The Rangers were 26-18-4 this year, and beat the Washington Capitals in the first round of the playoffs before falling to the Boston Bruins 4-1 in a best-of-seven series.
On May 23, with the team trailing the Bruins 3-0, Tortorella benched center Brad Richards, the second-highest-paid skater on the team. Richards recorded one point in New York’s first 10 playoff contests and didn’t play in the final two games.
Tortorella also struggled to get consistent production from five-time All-Star forward Rick Nash, the team’s highest-paid skater, who scored one goal in the playoffs, and three-time All-Star Marian Gaborik, who was traded in April to the Columbus Blue Jackets.

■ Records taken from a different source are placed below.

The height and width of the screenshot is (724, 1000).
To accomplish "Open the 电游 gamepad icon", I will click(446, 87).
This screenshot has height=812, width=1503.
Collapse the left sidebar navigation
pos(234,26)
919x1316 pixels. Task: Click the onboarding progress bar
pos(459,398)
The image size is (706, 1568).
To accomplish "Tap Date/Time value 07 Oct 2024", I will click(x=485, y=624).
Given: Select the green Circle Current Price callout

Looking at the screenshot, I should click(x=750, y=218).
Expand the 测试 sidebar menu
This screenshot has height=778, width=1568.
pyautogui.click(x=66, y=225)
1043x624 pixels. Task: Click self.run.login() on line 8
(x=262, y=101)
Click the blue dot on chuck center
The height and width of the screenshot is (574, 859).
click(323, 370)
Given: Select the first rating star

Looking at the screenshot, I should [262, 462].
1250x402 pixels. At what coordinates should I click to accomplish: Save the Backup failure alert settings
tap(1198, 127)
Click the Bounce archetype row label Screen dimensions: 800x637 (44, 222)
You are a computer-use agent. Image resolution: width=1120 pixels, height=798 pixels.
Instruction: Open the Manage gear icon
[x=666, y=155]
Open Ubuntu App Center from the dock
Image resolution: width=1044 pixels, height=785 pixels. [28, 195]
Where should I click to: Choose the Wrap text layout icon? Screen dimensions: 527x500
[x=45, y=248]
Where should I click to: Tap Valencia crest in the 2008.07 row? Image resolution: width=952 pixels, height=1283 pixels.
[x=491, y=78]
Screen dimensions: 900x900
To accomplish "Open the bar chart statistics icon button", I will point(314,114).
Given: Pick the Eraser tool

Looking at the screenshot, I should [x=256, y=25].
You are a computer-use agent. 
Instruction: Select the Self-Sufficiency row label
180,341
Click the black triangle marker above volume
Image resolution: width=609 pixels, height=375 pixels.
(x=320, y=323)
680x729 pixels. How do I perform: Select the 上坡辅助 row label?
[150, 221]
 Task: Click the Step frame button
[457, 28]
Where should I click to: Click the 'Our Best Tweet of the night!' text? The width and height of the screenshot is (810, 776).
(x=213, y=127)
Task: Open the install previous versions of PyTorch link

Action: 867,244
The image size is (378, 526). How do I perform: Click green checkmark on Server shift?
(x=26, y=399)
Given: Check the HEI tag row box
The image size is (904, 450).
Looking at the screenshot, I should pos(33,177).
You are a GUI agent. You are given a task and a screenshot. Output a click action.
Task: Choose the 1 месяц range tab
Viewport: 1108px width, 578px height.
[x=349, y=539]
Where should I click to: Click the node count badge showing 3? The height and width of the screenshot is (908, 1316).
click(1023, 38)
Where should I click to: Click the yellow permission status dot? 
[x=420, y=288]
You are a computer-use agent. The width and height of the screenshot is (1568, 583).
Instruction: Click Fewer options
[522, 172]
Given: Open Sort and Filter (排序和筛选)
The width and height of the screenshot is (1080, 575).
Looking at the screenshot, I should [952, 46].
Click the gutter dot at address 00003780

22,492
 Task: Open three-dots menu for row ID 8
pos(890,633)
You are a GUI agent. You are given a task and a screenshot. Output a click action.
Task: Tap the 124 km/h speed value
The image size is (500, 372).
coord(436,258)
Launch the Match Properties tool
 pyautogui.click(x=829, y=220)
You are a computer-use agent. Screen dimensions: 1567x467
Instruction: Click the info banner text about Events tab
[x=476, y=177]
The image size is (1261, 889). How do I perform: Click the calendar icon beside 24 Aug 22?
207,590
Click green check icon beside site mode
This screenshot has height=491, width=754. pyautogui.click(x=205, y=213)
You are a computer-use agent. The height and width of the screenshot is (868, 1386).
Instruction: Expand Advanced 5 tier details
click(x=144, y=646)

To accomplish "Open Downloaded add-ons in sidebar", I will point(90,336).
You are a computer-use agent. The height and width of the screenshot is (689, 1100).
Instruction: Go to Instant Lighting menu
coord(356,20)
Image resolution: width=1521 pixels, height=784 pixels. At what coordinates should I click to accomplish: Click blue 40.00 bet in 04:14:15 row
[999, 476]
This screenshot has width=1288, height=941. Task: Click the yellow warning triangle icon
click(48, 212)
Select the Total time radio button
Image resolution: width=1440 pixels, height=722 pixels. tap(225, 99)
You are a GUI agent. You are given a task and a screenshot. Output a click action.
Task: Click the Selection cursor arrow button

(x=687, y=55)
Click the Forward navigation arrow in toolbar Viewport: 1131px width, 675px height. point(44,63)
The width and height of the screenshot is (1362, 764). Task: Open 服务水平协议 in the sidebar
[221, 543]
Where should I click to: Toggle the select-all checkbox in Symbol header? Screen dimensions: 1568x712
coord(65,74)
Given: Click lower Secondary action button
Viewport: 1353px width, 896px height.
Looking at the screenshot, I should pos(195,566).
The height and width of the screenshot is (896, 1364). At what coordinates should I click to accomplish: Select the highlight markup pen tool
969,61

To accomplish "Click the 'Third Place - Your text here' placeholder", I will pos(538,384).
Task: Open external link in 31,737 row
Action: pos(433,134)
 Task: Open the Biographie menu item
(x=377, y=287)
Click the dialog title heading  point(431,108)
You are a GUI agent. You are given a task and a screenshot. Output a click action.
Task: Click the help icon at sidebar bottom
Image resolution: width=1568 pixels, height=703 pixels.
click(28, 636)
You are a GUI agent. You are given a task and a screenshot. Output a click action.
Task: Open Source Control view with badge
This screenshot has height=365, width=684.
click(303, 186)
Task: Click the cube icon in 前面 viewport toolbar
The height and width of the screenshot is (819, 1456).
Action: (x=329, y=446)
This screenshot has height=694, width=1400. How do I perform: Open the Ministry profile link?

Tortorella drew criticism throughout his tenure for short, often-heated news conferences. Sather said today that his decision to fire Tortorella was not a result of any one specific aspect of his leadership and declined to name specific reasons for the dismissal.
“If you’re not in the Stanley Cup and you’re not there winning it, your season has not been a success,” Sather said. “Our goal, the ultimate goal, is to win the Stanley Cup.”
Tortorella led the Rangers to the playoffs four times, including 2009 when he took over midseason for Tom Renney. In 2011-12, New York won 51 regular-season games, second-most in franchise history, and advanced to the conference finals for the first time in 14 seasons.
Prior to joining the Rangers, Tortorella was coach of the Tampa Bay Lightning for seven seasons, leading the team to the Stanley Cup championship in 2004. He won the Jack Adams Award that season as the NHL’s top coach.
Tortorella’s 410 career wins are the most in NHL history for an American-born coach, according to the Rangers. He was an assistant with the Rangers in 1999-2000 and served as the team’s head coach for the final four games that season, with three losses and a tie.